Éditions XYZ, coll. « Quai no° 5 » 29,95 $

Notre petit secret

EMILY CARRINGTON

Malgré qu’elle soit constamment envahie par les mouches, la cabane dans laquelle Emily a vécu avec son père n’est pas seulement envahie de mauvais souvenirs. Mais que faire quand certaines choses que l’on a voulu laisser derrière se manifestent à nouveau sous les traits de l’agresseur qui a contribué à construire ce qui aurait dû être un foyer rassurant ? Bouleversante œuvre autobiographique de l’artiste canadienne EMILY CARRINGTON, Notre petit secret donne vie à des pages qui font frémir d’indignation et que l’on accueille, en fait, comme les confidences d’une amie. Entre son arrivée à l’Île-du-Prince-Édouard, le divorce de ses parents et les impasses que lui réserve un système de justice tortueux, Emily Carrington a, elle, le courage de mettre des mots et des images sur une histoire que ses lectrices et lecteurs n’oublieront jamais.

La Pastèque 32,95 $

Quelqu’un a débranché la Grosse Pomme

ZOVI

Il n’y a rien comme une bonne pandémie de COVID-19 pour changer des plans alors que tout était si bien organisé… Alors qu’elle se trouve dans un avion quelque part entre la Chine et les États-Unis, l’illustratrice franco-chinoise ZOVI apprend l’émergence du virus qui changera bientôt la face du monde.

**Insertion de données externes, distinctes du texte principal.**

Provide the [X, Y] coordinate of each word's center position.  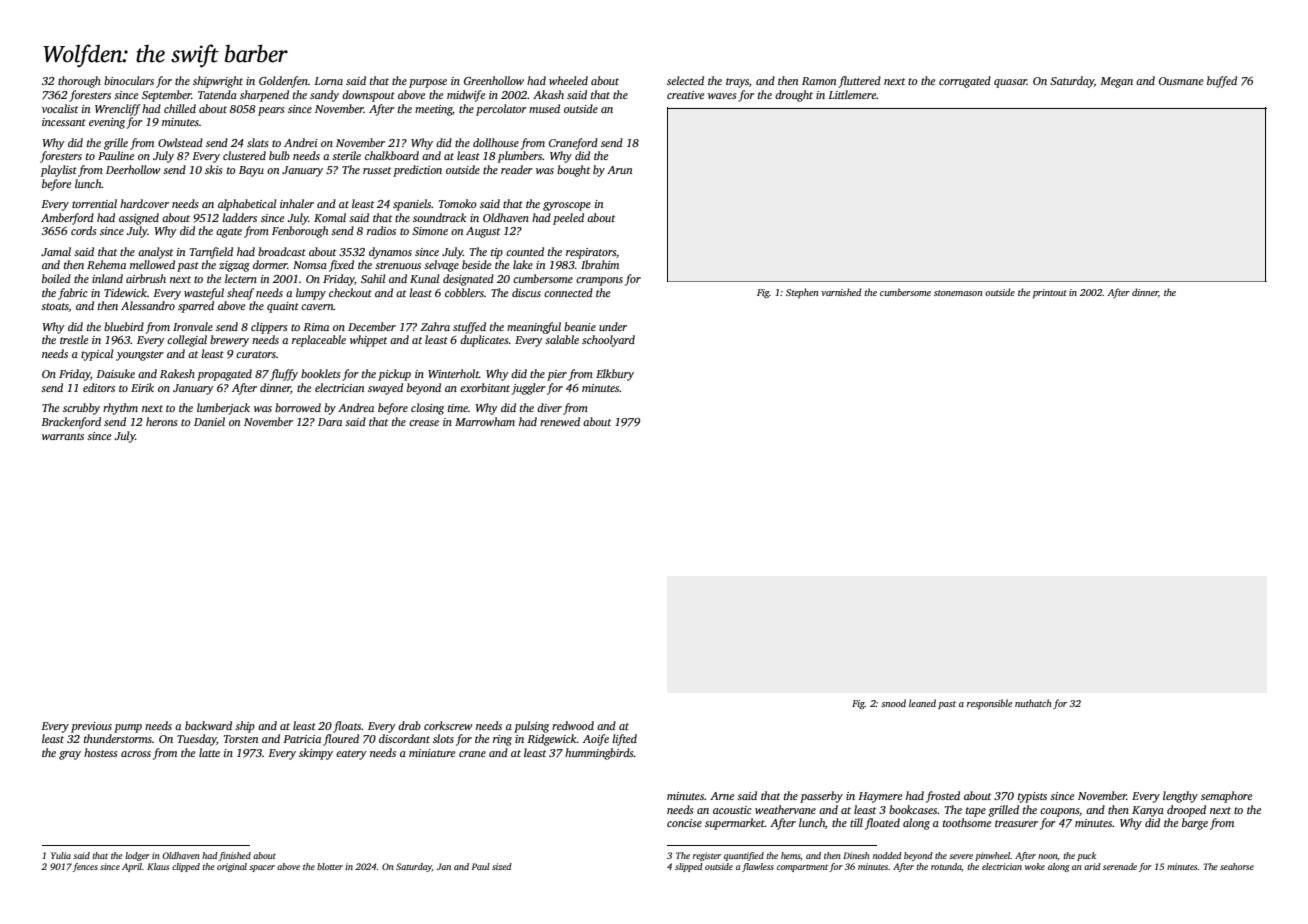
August [483, 232]
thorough [79, 82]
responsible [989, 704]
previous [91, 727]
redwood [573, 725]
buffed [1222, 82]
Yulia [61, 855]
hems [791, 856]
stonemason [958, 293]
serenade [1120, 866]
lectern [241, 278]
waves [722, 96]
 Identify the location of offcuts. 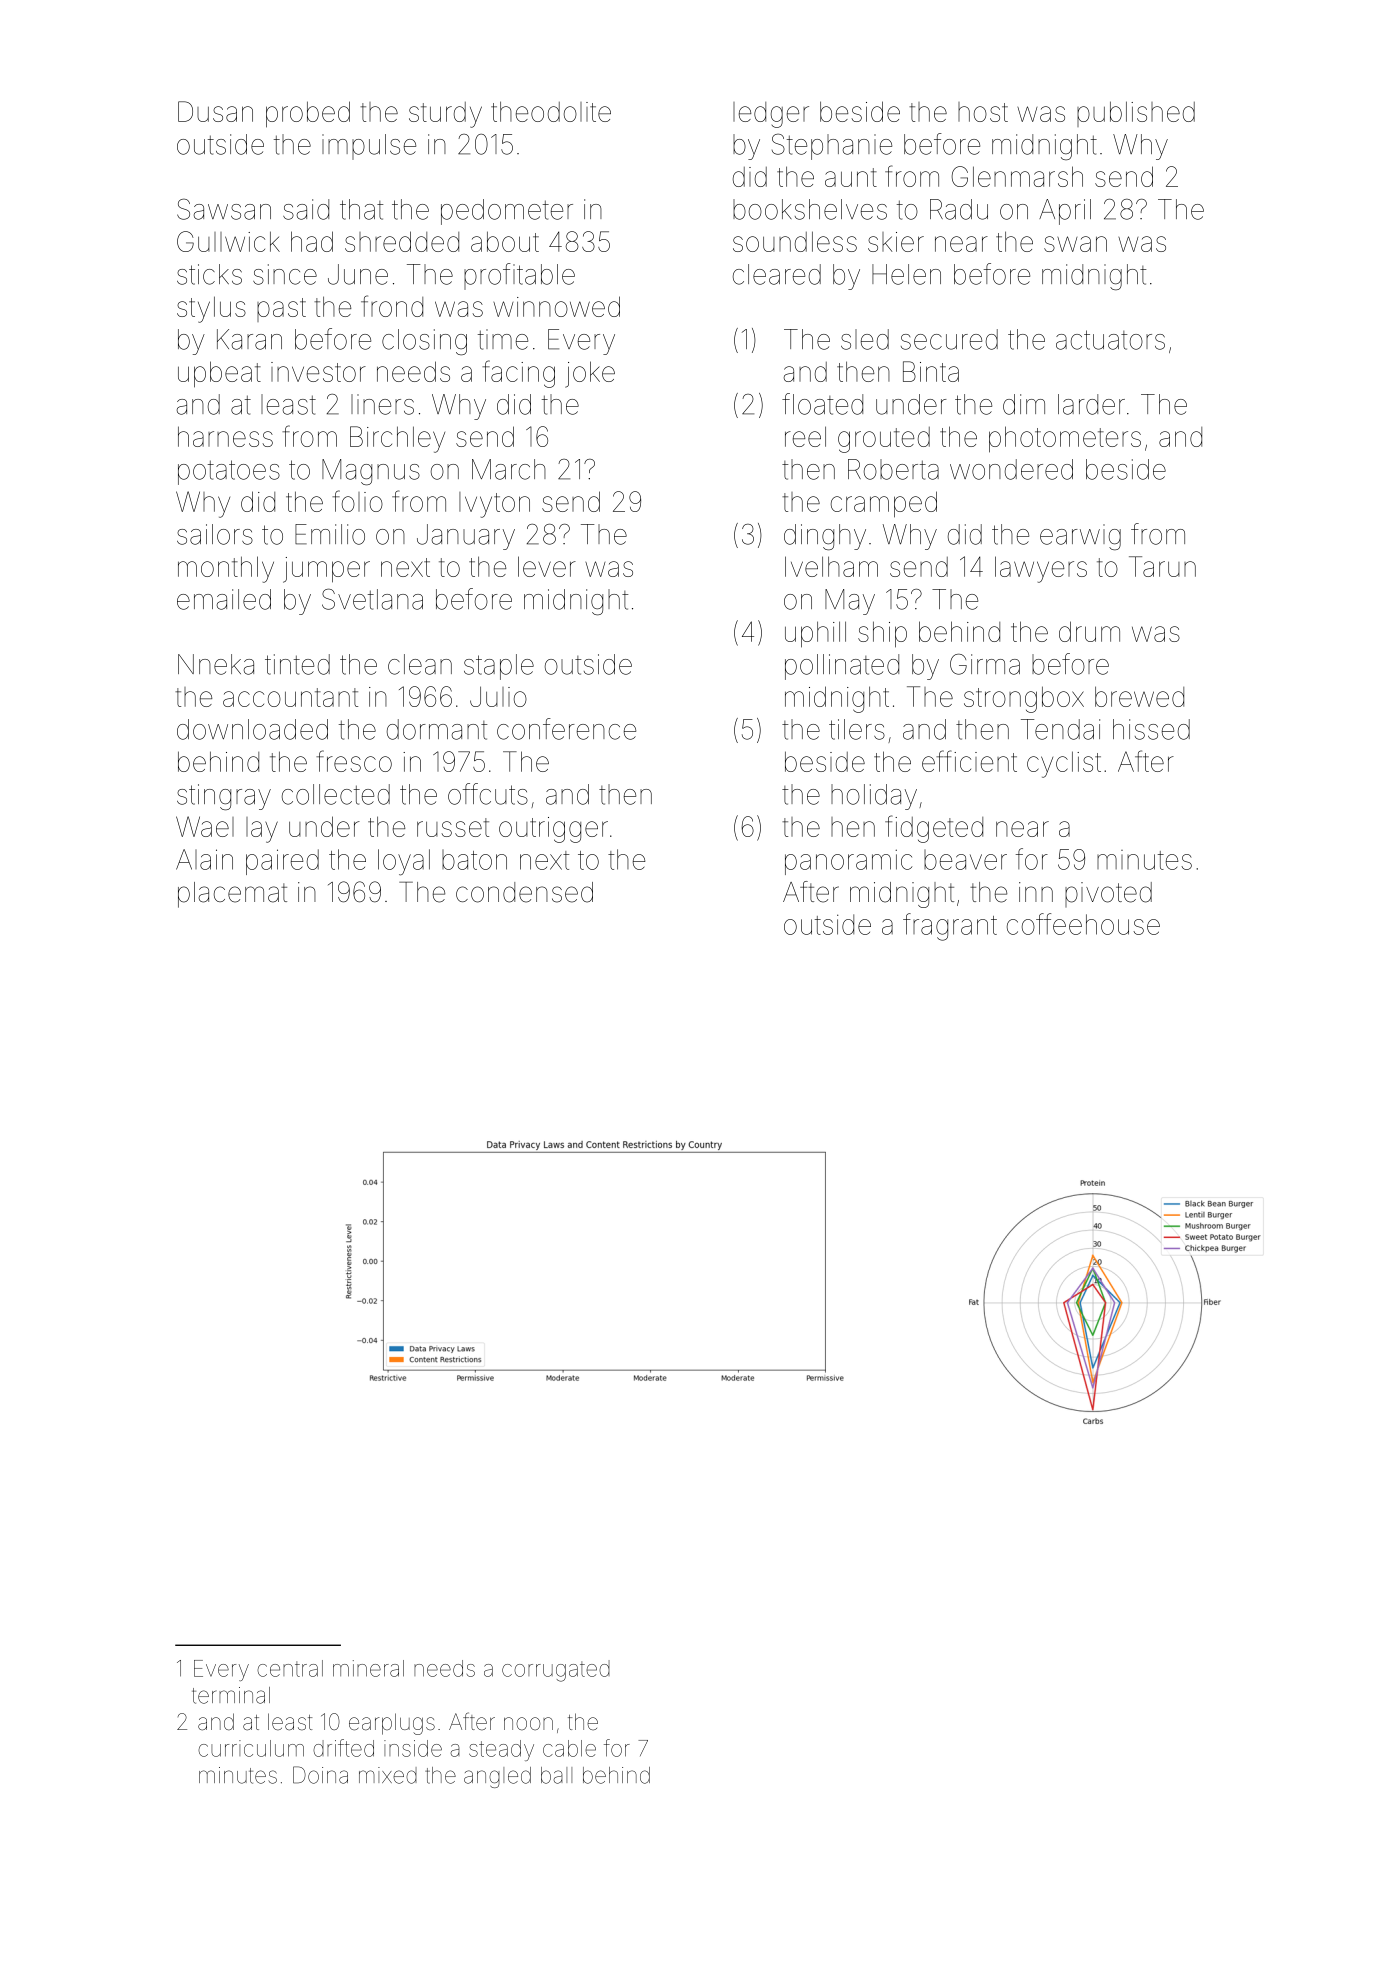
(488, 794).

Une visite surprise à son amoureux avant leur emménagement commun à Shanghaï se prolongera, finalement, beaucoup plus longtemps que prévu dans une période exigeante à bien des égards. Par son humour, son optimisme et son style graphique énergique, Zovi fait de Quelqu’un a débranché la Grosse Pomme un journal covidien qui défie nos mauvais souvenirs d’une époque pas si lointaine et qui nous fait sympathiser avec cette narratrice qui ne se laisse jamais abattre.